*WHAT TO PRODUCE:* Look below for the line that has "Open the 전체메뉴 option". Set down the lines from there through the line that has "Click the white legend box background", exactly as written.

*DATA FOR THE TASK:*
╔══

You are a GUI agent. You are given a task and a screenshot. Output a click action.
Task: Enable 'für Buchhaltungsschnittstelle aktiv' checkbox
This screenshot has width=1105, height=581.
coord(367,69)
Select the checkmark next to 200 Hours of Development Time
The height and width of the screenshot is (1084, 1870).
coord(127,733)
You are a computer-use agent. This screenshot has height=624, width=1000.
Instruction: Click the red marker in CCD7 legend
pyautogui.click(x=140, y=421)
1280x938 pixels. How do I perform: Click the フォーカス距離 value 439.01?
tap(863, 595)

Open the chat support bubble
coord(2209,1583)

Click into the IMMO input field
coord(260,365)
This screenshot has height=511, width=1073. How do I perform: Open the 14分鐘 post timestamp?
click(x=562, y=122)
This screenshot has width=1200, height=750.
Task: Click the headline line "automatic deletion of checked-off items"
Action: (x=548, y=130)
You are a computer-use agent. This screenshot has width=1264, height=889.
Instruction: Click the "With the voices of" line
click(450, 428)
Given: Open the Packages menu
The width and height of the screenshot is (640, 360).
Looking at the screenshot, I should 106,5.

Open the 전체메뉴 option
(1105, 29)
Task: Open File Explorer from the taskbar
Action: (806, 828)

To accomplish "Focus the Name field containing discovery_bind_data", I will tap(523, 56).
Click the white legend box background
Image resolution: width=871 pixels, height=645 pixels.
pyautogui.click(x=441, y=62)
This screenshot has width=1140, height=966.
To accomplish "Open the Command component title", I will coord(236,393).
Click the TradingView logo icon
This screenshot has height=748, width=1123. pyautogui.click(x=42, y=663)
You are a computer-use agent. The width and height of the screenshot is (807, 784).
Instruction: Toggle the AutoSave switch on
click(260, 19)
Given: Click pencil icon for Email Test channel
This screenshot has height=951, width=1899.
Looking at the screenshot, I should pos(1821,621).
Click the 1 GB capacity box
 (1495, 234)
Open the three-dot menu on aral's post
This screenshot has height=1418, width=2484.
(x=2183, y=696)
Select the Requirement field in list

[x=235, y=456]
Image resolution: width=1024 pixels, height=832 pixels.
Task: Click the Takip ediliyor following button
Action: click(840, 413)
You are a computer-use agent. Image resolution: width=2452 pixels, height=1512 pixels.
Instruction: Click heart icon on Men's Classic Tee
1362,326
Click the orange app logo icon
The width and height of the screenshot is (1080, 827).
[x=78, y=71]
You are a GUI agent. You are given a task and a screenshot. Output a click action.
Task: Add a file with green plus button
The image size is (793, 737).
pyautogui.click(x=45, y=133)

╚══

*REPLY TO THE TASK:*
Open the 전체메뉴 option
(1105, 29)
Task: Open File Explorer from the taskbar
Action: (806, 828)

To accomplish "Focus the Name field containing discovery_bind_data", I will tap(523, 56).
Click the white legend box background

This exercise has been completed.